Burnham went on, “The fairest way of providing social care is on NHS terms through a national care service, and the fairest way of raising the funding to pay for it is by taxing wealth, not work. The government should be looking at reforming taxes and reliefs on assets, land, pensions, property and excessive earnings and profits before hitting younger, low-paid workers with the bill.”

The Trade Union Congress, a federation of unions in England and Wales, is making similar demands, saying increasing the Capital Gains Tax is a fairer way to fund social care. According to new research by the TUC, raising taxes on wealth and assets could help pay for a pay rise for 26,000 care workers in the East of England alone to at least £10 an hour. 
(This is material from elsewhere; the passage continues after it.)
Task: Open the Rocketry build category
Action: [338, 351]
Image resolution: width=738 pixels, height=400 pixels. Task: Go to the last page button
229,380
US and Germany are fighting to raise wealth tax

Many who support taxing the wealthy point to the Democrats in the US and their plans to tax the rich. Democrats are attempting to push through a plan to pay for an extensive social policy and climate change package by raising taxes by more than $2 trillion, largely on profitable corporations and wealthy individuals. 

Similar proposals are being put forward in Germany, where the finance minister, Olaf Scholz, a Social Democrat, has pledged to increase taxes on the wealthy to expand social programs if he is elected Chancellor in the forthcoming German federal election. 

While the ultra-rich saw their fortunes soar in 2020, those on the lowest income brackets suffered the most financially. As policymakers look to replenish pandemic-depleted government coffers, the case for taxing the rich has never been so valid.

The US and Germany are among the nations showing a growing appetite for taxing the wealthy. Why can’t the UK join them?